Cancer genomics consortia have identified somatic drivers of breast cancer subtypes. However, these studies have predominantly included older, non-Black women, and the related socioeconomic status (SES) data is limited. Increased representation and depth of social data are crucial for understanding how health inequity is intertwined with somatic landscapes. Here, we conducted targeted sequencing on primary tumors from the Carolina Breast Cancer Study (N = 357
52% Black, 47% <
50) and compared the results to The Cancer Genome Atlas (N = 948
18% Black, 27% <
50). Race (Black vs. non-Black), age, and SES were evaluated in association with mutations, copy number alterations, and aneuploidy using generalized linear models. Pathway dysfunction was also assessed by aggregating mutation and copy number alterations. Adjusting for age, Black participants (N =350) were significantly more likely to have TP53 and FAT1 mutations and less likely to have PIK3CA, CDH1, DDR2, and GATA3 mutations than non-Black participants. Younger participants had more GATA3 alterations and fewer KMT2C, PTEN, MAP3K1 and CDH1 alterations.

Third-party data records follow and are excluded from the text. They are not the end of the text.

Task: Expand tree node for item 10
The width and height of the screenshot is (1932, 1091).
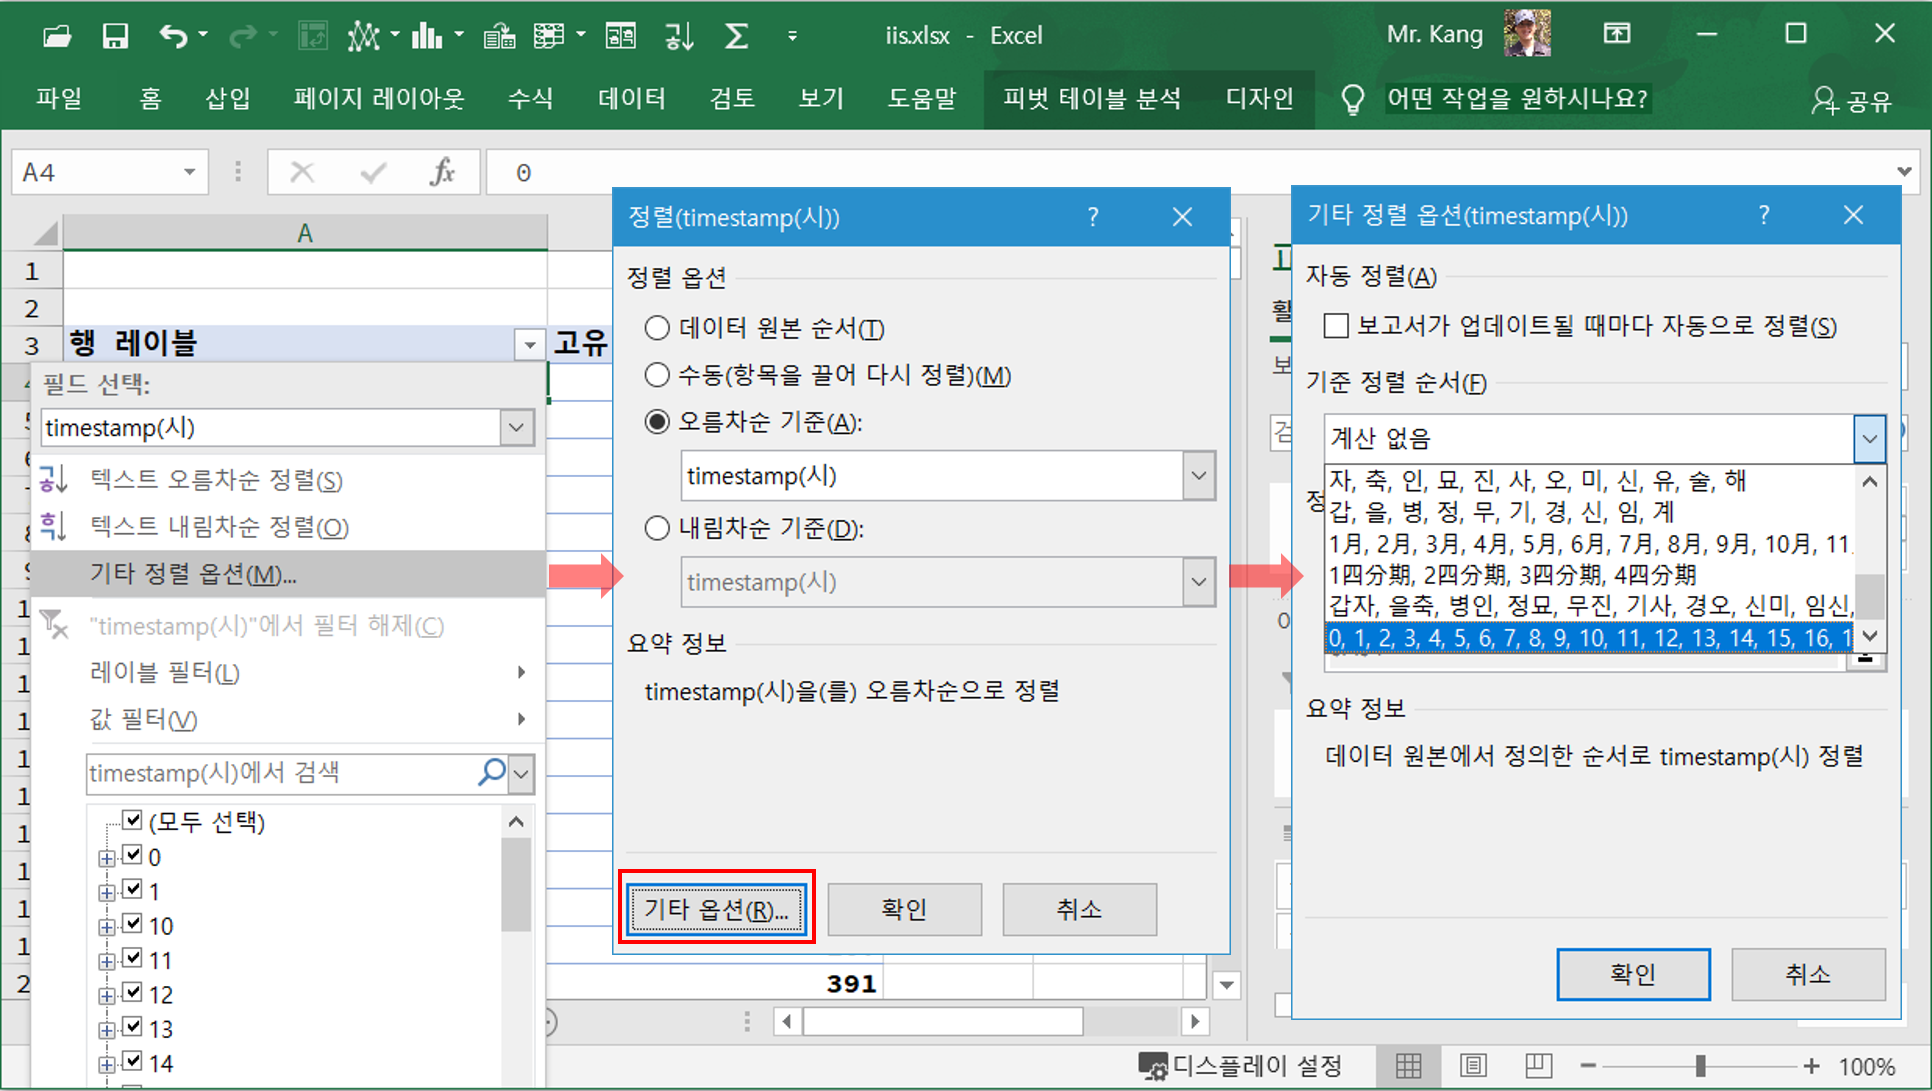Action: click(x=106, y=927)
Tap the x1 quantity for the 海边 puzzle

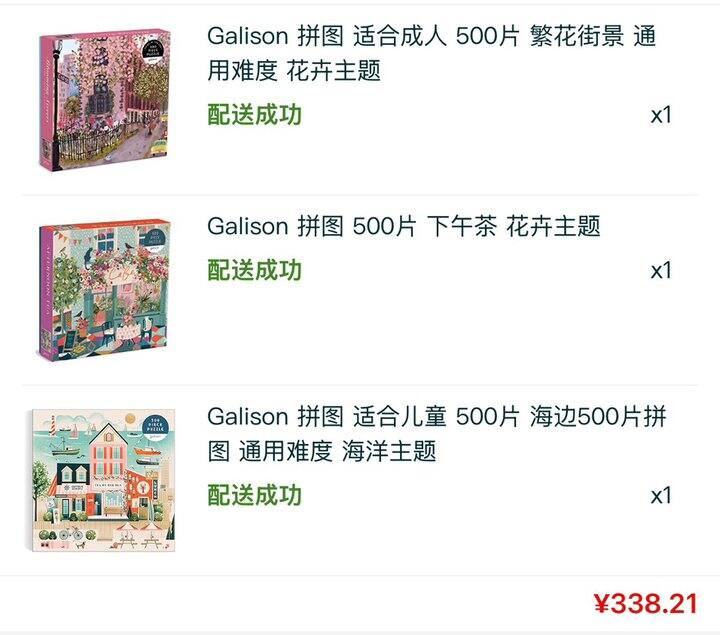point(661,495)
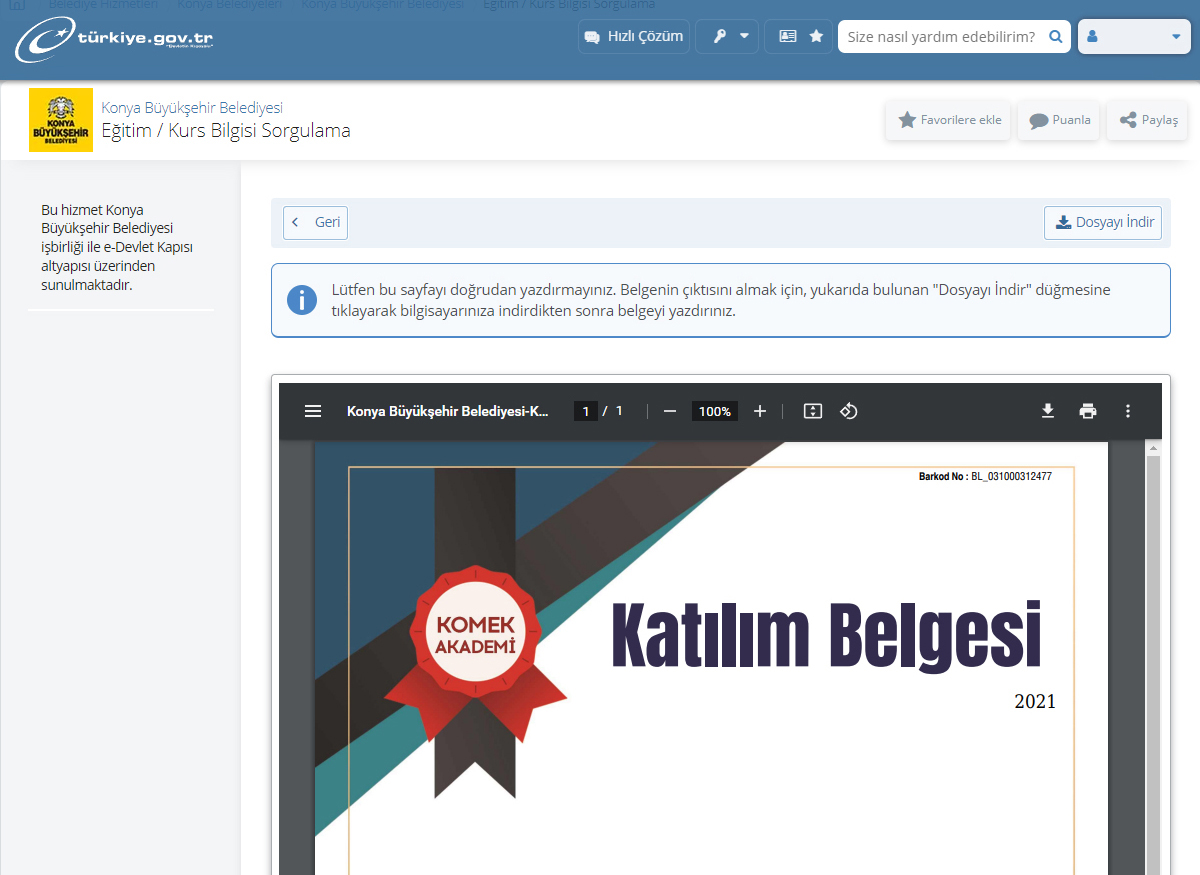1200x875 pixels.
Task: Print the PDF using printer icon
Action: 1088,411
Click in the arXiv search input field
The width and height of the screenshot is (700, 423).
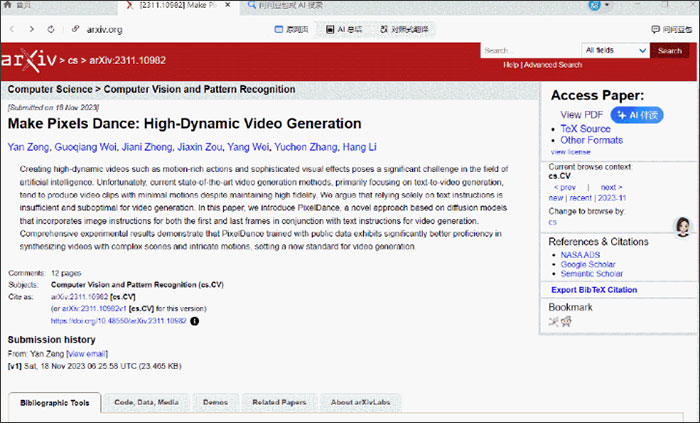click(531, 50)
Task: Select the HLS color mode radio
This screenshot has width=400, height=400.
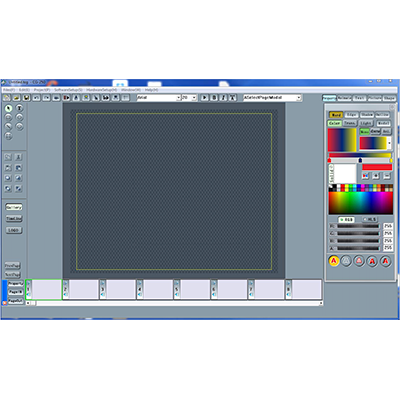Action: point(370,219)
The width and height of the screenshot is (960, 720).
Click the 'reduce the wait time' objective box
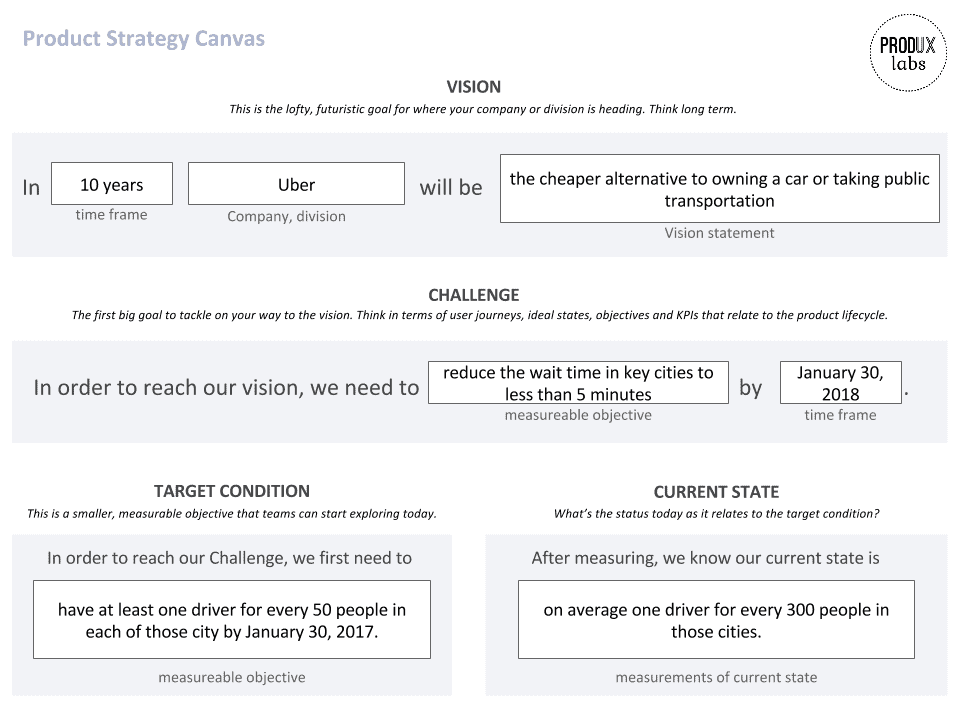coord(578,383)
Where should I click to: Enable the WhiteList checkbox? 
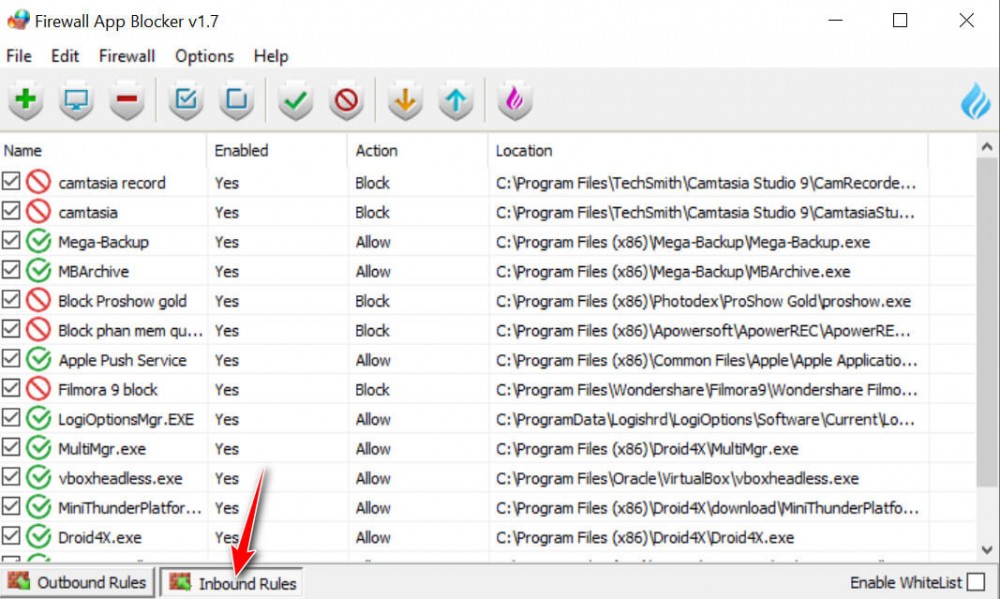(x=976, y=582)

Black participants had significant enrichment for MYC (8q) and PIK3CA (3q26) amplifications and higher total aneuploidy, but age was not associated with copy number variation. SES was associated with different patterns of alteration in Black versus non-Black women. Overall, Black participants showed modest differences in TP53, PIK3CA, and other alterations that further varied by SES. Race is a social construct, and varying distributions of etiologic factors across social strata may predispose Black, young, and low SES women to cancer subtypes characterized by these alterations.